Regels die te maken hebben met de voorbereiding op opleidingsaccreditatie en op toetsing worden veelal als belastend ervaren. Er zijn geen grote verschillen geconstateerd tussen kleine/grote instellingen, tussen al dan niet bekostigde instellingen, en tussen WO en HBO. Wel zijn er substantiële verschillen tussen docenten en andere medewerkers in het hoger onderwijs.
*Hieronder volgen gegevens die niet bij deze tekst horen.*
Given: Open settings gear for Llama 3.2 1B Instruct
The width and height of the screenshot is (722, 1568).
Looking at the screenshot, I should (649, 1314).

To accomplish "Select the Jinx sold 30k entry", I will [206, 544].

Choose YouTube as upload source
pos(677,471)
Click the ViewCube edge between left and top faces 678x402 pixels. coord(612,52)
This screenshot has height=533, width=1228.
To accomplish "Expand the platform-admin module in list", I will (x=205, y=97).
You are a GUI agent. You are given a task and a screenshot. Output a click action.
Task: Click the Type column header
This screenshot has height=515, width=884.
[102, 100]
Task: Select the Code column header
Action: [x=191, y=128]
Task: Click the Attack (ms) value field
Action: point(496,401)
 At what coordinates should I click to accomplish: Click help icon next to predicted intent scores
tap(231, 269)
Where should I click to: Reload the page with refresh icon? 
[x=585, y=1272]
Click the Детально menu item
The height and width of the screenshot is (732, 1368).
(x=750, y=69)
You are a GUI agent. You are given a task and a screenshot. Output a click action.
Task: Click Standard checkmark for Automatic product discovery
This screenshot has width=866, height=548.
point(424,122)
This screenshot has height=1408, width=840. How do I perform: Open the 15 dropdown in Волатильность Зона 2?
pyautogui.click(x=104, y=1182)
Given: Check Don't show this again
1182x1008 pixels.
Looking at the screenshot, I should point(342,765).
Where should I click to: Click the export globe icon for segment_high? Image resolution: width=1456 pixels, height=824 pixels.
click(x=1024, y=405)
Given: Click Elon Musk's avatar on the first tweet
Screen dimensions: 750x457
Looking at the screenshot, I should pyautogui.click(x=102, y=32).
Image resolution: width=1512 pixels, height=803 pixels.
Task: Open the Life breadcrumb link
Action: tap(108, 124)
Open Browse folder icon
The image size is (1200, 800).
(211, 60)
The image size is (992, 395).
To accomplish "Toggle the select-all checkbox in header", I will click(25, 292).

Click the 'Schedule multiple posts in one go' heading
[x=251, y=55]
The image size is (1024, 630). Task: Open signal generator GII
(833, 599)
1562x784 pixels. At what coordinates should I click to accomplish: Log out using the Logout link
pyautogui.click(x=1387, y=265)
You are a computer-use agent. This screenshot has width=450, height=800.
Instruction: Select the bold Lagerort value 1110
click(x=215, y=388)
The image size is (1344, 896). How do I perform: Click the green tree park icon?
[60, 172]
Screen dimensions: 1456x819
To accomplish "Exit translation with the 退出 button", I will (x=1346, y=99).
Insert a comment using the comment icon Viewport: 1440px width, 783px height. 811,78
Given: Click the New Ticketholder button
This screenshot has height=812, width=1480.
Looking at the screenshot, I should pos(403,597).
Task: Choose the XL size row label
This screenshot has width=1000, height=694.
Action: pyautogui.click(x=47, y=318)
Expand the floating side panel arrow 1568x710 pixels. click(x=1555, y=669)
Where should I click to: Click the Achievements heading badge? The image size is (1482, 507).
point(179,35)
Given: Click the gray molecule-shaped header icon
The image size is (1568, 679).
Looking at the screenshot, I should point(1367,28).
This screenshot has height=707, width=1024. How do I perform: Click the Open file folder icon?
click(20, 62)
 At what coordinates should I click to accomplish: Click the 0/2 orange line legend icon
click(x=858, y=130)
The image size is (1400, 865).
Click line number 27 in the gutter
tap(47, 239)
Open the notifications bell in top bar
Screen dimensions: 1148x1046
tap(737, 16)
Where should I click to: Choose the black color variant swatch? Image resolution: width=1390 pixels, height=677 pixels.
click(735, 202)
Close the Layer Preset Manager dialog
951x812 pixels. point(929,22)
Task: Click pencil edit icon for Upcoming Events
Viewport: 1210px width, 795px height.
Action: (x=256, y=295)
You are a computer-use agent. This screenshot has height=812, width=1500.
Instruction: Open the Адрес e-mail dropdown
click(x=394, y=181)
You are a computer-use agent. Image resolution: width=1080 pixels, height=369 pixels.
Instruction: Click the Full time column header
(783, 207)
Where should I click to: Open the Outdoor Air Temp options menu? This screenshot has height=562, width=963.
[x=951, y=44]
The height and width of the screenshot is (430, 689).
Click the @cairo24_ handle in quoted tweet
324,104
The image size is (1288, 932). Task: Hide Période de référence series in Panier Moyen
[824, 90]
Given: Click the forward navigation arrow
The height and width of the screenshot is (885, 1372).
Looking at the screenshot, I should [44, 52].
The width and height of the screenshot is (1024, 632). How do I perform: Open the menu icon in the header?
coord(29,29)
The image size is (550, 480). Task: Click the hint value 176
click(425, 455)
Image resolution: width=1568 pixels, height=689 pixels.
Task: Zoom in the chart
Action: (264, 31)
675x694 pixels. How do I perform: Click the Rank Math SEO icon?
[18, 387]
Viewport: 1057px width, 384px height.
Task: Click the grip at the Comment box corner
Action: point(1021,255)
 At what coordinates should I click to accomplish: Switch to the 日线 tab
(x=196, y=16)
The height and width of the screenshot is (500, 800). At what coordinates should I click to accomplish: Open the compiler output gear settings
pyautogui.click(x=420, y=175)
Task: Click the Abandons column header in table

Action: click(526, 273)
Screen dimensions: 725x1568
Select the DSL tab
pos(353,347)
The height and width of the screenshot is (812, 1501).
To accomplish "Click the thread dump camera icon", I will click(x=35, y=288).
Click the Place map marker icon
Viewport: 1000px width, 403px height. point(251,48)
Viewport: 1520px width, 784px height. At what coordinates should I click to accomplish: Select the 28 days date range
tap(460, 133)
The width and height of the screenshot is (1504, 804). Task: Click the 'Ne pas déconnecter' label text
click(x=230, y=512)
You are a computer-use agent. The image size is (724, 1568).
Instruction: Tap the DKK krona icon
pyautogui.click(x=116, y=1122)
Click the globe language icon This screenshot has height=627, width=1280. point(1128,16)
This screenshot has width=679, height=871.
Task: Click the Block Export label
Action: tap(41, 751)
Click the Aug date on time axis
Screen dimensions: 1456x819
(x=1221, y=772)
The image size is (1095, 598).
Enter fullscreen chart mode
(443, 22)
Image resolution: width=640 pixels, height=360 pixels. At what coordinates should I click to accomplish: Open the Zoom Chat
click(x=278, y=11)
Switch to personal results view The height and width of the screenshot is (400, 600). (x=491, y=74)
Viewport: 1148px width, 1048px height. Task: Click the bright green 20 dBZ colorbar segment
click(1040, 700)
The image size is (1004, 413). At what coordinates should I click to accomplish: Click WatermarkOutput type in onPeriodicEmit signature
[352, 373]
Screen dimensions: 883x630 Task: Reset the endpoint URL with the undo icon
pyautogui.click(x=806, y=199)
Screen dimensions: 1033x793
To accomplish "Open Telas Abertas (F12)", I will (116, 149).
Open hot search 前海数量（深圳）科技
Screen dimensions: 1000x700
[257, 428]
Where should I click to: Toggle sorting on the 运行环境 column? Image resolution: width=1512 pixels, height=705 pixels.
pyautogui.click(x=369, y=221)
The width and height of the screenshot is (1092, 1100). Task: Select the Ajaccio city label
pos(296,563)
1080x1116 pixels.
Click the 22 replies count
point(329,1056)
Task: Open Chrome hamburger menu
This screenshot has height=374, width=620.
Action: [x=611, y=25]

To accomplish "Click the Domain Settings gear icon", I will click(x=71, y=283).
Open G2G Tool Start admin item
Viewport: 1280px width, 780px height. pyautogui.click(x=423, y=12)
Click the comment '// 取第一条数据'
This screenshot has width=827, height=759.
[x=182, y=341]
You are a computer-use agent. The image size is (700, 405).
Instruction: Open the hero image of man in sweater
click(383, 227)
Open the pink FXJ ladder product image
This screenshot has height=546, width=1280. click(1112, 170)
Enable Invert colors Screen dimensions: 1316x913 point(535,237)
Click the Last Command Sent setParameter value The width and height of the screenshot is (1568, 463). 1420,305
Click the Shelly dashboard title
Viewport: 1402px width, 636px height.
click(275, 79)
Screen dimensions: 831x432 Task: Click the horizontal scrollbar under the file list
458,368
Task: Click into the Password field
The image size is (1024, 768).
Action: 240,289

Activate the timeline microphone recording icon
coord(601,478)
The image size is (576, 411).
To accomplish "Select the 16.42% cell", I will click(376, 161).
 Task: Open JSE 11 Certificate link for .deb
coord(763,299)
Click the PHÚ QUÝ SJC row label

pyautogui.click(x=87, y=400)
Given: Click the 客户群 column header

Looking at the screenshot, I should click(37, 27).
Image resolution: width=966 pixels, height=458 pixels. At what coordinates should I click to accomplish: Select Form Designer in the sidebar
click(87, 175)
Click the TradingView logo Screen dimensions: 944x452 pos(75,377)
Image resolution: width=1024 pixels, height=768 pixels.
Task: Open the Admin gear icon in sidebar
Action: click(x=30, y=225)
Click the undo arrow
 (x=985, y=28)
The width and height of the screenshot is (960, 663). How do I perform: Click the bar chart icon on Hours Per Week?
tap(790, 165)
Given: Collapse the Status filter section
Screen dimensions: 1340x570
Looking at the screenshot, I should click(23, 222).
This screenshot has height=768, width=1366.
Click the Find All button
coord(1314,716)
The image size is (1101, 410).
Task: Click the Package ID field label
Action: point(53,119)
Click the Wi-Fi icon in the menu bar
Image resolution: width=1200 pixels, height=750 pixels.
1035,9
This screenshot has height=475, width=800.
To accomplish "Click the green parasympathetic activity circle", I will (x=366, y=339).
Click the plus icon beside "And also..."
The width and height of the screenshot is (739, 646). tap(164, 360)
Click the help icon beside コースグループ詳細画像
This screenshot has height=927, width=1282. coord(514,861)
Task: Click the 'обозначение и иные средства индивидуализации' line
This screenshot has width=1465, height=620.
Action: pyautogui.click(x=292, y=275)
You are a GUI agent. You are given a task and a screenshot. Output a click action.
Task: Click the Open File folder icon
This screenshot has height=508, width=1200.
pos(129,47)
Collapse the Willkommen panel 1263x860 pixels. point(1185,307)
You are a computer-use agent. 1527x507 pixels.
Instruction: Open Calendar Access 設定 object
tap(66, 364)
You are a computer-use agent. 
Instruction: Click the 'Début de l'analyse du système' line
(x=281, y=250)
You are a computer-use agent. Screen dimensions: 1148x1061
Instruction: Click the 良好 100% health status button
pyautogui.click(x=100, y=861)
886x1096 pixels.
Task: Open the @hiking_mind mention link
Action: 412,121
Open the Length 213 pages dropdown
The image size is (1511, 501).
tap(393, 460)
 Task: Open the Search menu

Docenten zijn vooral met onderwijs bezig (toetsing vraagt veel tijd, maar dat is wel nuttig) en de overige medewerkers houden zich vooral ook bezig met zaken als kwaliteitszorg en (voorbereiding van) visitatie/accreditatie.
De (onvoldoende) hoeveelheid beschikbaar gestelde tijd en het gebrek aan ondersteuning wordt veelal als belastend ervaren.
Het zijn niet de specifieke partijen en ook niet de specifieke regels die tot hoge lastendruk leiden, maar het gaat veel meer om de optelsom van die geldende factoren (regels). Daardoor is het moeilijk te herleiden naar een item, en is de lastendruk niet eenvoudig te verlichten. Het is dus complexe materie. Ze illustreert dat aan de hand van een voorbeeld voor wat betreft toetsing. Elk regeltje zorgt in combinatie met andere regels voor een accumulatie van lastendruk.
Wat is dan wel de oorzaak?
De volgende, verschillende mechanismen lijken op grond van dit onderzoek de drijvende krachten te zijn achter regeldruk, zoals:
- Cumulatie van lasten
- Een (ruim) beoordelingskader met een zwaar belang
- Onvoldoende (zelf)vertrouwen bij Hoger Onderwijs-instellingen,
- Onvoorspelbaarheid van visitatiepanels
- Continue aanpassingen van het stelsel van kwaliteitszorg.
Deze factoren spelen afzonderlijk een rol, maar ook de combinatie van die factoren maken het complex.
Vanuit de zaal wordt door een docent de vraag opgeworpen of het feit dat er bij partijen buiten het hoger onderwijs te weinig vertrouwen is in de kwaliteit van het hoger onderwijs, dat wellicht leidt tot verminderd (zelf)vertrouwen binnen de hoger onderwijsinstellingen (?).

Mechanismen die regeldruk veroorzaken
Na deze eerste presentatie gaan we aan discussietafels met elkaar in gesprek over de vraag welke volgens ons de diverse mechanismen zijn die regeldruk veroorzaken.
Dat kan vanuit een korte individuele reflectie.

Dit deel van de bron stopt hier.